**What the task requires:**
Filter the listing down to the lines containing the word "label".

Source records below:

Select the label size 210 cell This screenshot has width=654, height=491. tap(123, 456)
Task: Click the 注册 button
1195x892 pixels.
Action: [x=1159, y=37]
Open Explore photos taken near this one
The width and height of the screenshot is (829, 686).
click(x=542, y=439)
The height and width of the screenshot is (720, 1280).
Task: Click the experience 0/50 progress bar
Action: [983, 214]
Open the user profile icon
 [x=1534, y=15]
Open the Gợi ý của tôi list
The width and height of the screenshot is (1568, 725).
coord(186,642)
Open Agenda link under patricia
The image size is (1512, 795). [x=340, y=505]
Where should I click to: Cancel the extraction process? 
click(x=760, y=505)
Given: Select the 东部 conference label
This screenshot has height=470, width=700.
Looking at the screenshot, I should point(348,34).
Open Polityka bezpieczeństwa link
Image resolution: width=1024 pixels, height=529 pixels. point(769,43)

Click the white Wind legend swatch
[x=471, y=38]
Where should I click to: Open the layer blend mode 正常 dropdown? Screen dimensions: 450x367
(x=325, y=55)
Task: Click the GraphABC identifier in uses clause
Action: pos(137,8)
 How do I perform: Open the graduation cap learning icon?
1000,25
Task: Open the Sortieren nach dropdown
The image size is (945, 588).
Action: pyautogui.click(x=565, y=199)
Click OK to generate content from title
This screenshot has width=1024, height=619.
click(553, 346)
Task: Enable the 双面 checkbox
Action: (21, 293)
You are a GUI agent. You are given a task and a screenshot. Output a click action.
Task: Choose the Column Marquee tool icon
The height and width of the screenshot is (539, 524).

End of Source records.

**Task result:**
Select the label size 210 cell This screenshot has width=654, height=491. tap(123, 456)
Given: Select the 东部 conference label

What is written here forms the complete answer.